+++ Given data
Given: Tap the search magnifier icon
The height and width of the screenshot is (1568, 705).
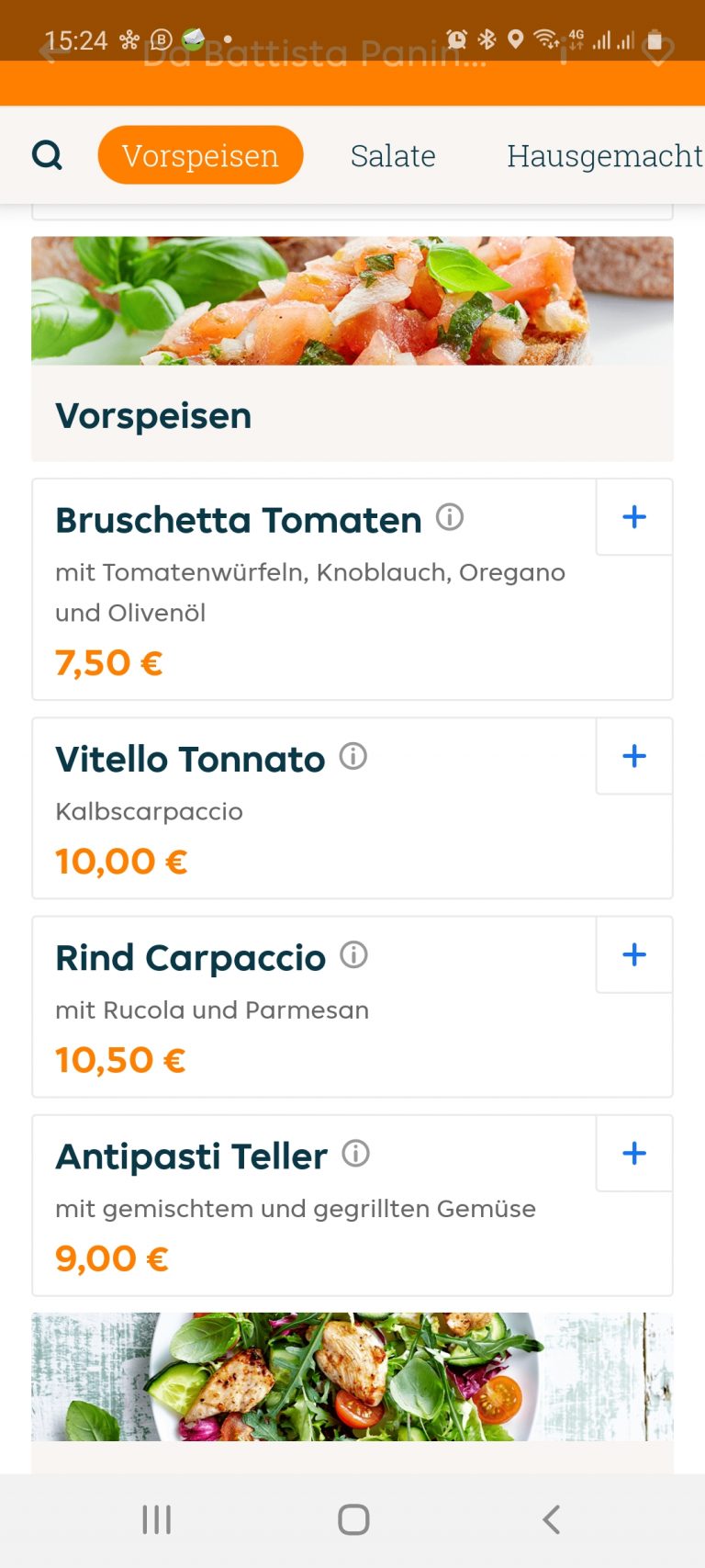Looking at the screenshot, I should [47, 155].
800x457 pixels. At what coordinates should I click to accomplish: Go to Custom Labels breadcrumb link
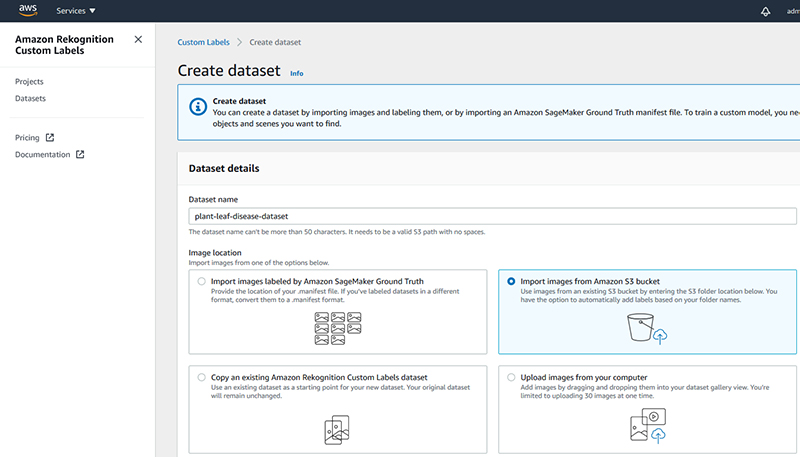[204, 42]
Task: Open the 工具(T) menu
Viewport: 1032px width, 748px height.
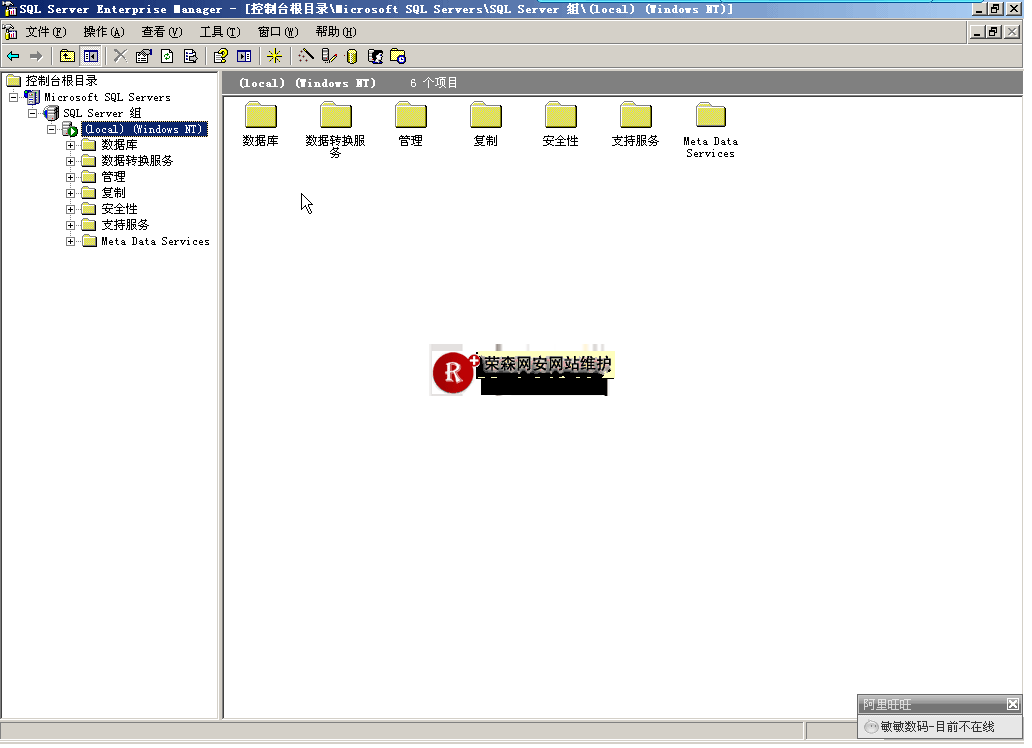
++++++
• **What is expected**
No pictures should appear in the copy. Print exactly the lines above from the line containing "Task: Open the 工具(T) menu" through the last line of the data.

• **Solution to the exercise**
Task: Open the 工具(T) menu
Viewport: 1032px width, 748px height.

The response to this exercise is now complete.